> [Objectif énoncé a]
Transcris à l'identique les entrées, depuis la ligne contenant « Given: Open Billing from the sidebar » jusqu'à la fin des entrées, ces deux bornes comprises.

> [Extrait du document]

DE LA PORTE AU SQUAT

Il y a plein de raisons de vouloir ouvrir une porte fermée, mais cette brochure a été pensée pour des ouvertures de squats. En en discutant on s’est rendu compte que même si la plupart des techniques sont déjà connues, il n’existe pas à notre connaissance de brochure qui les recenserait. à l’exception notable des techniques de crochetage qui ont déjà été couvertes dans une autre brochure. Tu retrouveras son nom ainsi que les autres références dans les Ressources. L’intérêt à nos yeux de partager ces connaissances et expériences est de rendre accessible ces techniques à celleux qui ne font pas partie des cercles dans lesquels elles sont connues ou qui voudraient s’affranchir d’ouvreur.euse.s expérimenté.e.s et des relations de pouvoir que ça peut créer.

Au passage, on trouve important de souligner que, pour nous, ouvrir et faire vivre un squat s’inscrit dans une démarche de lutte contre la propriété et pour faire face aux galères de logement. Du coup si ce que tu as en tête c’est d’ouvrir un squat simplement pour te faire un max de fric en louant des chambres, en organisant des soirées payantes, ou d’en faire un squat d’artiste qui sera ta propre galerie avec des oeuvres hors de prix et des vernissages mondains, tu peux arrêter ta lecture ici. On a rien contre les artistes qui vivent et produisent dans des squats hein, juste contre celleux qui se conventionnent avec les proprios, qui se revendiquent apolitiques et qui participent aux dynamiques de gentrification.

> [Données brutes]
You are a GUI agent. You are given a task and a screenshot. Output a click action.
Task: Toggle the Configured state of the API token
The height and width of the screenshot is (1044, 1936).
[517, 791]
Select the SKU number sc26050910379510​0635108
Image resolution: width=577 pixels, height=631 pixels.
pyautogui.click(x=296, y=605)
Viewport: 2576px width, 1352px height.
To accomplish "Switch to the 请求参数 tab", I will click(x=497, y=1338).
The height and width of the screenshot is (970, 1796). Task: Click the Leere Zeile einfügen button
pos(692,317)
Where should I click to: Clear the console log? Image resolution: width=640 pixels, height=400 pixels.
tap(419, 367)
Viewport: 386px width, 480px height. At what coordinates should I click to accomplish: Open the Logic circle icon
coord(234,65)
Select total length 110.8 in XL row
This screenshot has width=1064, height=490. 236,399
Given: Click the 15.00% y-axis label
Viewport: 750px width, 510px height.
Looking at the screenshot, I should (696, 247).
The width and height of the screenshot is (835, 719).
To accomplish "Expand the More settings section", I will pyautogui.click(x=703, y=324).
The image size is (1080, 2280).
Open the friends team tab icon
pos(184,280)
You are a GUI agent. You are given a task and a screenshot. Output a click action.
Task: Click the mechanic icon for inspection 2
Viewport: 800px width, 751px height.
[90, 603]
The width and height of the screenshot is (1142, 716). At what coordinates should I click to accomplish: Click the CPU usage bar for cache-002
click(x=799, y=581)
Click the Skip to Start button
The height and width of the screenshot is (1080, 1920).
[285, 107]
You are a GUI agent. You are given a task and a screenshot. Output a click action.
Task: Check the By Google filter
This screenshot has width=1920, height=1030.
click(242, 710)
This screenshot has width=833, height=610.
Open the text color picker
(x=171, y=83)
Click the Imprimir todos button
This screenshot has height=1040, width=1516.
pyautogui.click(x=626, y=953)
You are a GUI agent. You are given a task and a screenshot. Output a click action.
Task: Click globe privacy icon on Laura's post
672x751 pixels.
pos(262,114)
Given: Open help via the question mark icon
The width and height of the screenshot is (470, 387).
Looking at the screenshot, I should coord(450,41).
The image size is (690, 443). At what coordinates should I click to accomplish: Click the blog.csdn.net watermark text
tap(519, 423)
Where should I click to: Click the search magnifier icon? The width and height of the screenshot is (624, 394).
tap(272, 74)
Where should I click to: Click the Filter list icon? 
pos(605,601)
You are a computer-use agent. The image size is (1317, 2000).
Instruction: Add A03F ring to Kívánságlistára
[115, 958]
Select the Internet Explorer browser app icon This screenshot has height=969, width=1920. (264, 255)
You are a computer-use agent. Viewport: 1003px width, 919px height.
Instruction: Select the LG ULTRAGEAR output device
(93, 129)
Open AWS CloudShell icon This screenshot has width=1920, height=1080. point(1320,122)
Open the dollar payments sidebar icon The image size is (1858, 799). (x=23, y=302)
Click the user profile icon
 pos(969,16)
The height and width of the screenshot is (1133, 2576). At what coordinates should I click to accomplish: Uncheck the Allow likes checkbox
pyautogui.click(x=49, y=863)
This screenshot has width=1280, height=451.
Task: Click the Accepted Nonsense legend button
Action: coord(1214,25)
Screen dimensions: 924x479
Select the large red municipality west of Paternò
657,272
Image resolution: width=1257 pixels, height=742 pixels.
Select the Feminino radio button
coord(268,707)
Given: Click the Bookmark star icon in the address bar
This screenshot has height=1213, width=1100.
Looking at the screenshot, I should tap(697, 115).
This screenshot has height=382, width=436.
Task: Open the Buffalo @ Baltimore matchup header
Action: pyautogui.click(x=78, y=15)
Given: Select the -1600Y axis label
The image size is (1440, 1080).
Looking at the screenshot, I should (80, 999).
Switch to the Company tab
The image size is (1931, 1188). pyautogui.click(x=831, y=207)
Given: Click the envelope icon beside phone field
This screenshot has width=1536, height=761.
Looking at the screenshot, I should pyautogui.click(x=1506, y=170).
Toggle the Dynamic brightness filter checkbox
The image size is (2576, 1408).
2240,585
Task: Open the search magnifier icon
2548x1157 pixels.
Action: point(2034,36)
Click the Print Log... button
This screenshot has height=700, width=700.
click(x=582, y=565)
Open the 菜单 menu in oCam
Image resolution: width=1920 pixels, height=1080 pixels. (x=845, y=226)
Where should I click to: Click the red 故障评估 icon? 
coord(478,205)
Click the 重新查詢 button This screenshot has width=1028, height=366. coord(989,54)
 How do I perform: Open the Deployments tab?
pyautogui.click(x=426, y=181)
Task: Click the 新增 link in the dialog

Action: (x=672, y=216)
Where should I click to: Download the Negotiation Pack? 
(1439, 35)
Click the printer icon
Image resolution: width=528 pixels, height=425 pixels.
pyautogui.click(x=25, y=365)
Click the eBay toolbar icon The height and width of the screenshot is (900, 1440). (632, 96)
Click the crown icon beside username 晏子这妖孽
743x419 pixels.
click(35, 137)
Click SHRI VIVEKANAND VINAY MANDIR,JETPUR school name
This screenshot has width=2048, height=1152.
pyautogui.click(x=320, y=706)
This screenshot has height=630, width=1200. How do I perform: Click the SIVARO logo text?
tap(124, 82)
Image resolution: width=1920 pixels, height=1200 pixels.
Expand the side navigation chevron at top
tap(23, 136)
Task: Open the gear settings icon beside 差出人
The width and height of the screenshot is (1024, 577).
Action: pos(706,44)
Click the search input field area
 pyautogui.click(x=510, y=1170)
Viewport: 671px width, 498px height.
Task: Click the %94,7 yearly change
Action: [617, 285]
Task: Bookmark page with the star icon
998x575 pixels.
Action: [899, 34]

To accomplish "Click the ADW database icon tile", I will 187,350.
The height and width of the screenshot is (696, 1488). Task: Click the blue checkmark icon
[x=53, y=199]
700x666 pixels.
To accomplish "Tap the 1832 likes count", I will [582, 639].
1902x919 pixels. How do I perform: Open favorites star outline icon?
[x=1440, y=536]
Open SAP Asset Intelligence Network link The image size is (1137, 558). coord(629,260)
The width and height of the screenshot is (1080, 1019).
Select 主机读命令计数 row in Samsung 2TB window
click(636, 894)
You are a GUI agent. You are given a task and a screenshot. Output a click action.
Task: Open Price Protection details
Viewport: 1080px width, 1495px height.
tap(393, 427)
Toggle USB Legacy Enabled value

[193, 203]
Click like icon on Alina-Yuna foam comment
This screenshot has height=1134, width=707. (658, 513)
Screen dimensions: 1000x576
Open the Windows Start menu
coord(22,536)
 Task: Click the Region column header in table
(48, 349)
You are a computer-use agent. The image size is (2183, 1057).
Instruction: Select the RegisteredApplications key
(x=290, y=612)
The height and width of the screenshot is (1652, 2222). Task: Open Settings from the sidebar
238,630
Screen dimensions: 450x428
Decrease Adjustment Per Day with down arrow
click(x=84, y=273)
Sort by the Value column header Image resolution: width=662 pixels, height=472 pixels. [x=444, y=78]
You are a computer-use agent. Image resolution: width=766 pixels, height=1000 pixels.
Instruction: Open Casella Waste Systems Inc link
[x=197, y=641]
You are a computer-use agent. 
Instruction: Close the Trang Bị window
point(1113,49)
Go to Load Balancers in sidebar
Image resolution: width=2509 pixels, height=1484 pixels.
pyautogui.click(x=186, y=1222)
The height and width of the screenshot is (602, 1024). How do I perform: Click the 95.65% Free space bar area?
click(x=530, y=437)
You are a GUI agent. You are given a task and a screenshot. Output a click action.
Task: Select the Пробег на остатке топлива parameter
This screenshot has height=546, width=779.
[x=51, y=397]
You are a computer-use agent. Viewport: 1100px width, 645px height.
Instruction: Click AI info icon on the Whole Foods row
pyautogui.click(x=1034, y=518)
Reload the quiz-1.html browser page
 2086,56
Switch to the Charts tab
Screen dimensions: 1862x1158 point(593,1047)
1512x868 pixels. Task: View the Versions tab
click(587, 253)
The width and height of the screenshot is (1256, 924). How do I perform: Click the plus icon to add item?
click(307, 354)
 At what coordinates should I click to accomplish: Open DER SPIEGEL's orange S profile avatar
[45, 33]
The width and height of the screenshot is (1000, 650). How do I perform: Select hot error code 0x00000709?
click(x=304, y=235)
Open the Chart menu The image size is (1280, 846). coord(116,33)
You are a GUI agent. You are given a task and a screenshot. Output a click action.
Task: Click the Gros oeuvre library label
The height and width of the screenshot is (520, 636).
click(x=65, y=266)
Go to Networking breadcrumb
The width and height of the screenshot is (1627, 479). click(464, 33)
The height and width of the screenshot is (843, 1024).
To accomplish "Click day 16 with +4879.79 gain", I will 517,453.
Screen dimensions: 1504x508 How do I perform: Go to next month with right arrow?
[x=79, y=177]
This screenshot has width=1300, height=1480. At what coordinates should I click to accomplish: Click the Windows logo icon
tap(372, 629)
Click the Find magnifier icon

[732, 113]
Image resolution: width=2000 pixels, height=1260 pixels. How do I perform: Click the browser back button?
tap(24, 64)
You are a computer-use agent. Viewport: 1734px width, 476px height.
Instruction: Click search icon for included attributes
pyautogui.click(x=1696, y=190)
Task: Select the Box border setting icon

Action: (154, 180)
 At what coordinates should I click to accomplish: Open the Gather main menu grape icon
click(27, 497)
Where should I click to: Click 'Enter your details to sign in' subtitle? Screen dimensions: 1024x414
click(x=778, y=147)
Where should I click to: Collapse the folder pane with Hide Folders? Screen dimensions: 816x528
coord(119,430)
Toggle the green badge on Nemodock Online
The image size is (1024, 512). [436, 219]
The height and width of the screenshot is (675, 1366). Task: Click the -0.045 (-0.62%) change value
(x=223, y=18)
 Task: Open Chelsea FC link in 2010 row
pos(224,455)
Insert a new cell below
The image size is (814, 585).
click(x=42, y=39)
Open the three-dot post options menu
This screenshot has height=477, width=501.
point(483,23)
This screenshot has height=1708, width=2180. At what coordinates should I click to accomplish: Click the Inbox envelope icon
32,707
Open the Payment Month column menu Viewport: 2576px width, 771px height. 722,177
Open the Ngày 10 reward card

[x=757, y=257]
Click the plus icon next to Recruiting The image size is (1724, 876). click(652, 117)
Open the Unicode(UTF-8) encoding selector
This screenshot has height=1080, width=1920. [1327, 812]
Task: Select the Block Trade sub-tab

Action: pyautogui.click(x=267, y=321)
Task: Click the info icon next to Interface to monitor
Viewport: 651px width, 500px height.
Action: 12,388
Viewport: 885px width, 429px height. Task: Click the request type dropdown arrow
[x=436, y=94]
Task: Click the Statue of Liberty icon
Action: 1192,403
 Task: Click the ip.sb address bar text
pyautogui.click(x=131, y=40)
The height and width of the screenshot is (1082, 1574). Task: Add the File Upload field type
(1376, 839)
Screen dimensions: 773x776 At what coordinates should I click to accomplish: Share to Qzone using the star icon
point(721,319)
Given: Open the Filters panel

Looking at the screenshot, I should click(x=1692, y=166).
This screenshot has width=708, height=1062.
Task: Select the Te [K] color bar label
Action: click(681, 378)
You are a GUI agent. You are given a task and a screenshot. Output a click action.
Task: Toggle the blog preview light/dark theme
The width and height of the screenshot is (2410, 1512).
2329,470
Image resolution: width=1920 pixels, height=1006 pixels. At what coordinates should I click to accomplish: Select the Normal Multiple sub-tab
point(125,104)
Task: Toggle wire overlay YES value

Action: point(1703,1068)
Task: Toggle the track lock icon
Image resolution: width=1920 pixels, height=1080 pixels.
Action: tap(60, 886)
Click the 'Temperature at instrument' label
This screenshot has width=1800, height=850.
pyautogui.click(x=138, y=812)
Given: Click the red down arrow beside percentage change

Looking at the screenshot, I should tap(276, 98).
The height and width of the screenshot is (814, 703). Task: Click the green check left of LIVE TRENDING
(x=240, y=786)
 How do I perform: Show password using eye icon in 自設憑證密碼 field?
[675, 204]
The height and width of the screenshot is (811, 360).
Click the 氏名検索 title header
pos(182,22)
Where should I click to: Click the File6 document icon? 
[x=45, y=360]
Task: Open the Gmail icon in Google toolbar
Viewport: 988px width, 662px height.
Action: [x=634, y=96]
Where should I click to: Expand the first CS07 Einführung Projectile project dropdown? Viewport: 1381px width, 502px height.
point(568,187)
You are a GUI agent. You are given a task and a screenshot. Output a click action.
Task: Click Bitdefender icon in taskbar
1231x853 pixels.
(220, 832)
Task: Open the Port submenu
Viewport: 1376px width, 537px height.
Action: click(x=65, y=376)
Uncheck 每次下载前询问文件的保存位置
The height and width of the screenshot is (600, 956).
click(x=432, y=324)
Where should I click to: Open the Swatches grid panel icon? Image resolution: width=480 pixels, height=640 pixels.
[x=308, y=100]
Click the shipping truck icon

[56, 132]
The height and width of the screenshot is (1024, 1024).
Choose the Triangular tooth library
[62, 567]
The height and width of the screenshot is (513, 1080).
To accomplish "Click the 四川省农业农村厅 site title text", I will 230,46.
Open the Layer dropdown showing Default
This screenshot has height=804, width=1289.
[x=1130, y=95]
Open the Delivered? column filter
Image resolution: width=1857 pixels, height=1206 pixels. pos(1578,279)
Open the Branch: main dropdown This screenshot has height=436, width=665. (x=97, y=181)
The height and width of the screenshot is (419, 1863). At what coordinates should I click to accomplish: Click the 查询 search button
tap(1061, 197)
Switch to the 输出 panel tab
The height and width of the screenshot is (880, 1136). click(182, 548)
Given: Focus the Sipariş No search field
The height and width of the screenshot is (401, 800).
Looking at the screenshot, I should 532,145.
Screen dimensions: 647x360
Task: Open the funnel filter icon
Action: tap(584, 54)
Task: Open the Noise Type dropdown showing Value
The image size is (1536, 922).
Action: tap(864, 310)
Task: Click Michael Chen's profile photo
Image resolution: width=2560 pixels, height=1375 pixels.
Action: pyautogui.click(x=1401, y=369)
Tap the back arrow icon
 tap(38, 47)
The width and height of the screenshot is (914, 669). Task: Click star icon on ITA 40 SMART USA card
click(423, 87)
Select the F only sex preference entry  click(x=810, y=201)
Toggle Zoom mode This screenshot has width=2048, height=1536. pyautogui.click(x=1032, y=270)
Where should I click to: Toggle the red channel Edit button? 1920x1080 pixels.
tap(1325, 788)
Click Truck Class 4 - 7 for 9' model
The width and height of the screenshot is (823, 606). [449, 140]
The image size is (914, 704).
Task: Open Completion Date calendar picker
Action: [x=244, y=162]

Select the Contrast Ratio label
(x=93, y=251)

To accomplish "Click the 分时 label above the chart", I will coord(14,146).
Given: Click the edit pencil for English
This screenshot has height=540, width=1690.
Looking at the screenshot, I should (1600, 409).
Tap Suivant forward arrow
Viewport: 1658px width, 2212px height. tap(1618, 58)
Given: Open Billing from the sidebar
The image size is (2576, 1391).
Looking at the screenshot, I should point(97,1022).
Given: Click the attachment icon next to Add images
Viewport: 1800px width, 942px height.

> [Objectif énoncé b]
Reproduis mot pour mot le passage du texte sur l'ouverture de squats qui va de « Il y a plein » jusqu'à « ça peut créer. ».

> [Réponse rédigée a]
Given: Open Billing from the sidebar
The image size is (2576, 1391).
Looking at the screenshot, I should point(97,1022).
Given: Click the attachment icon next to Add images
Viewport: 1800px width, 942px height.

> [Réponse rédigée b]
Il y a plein de raisons de vouloir ouvrir une porte fermée, mais cette brochure a été pensée pour des ouvertures de squats. En en discutant on s’est rendu compte que même si la plupart des techniques sont déjà connues, il n’existe pas à notre connaissance de brochure qui les recenserait. à l’exception notable des techniques de crochetage qui ont déjà été couvertes dans une autre brochure. Tu retrouveras son nom ainsi que les autres références dans les Ressources. L’intérêt à nos yeux de partager ces connaissances et expériences est de rendre accessible ces techniques à celleux qui ne font pas partie des cercles dans lesquels elles sont connues ou qui voudraient s’affranchir d’ouvreur.euse.s expérimenté.e.s et des relations de pouvoir que ça peut créer.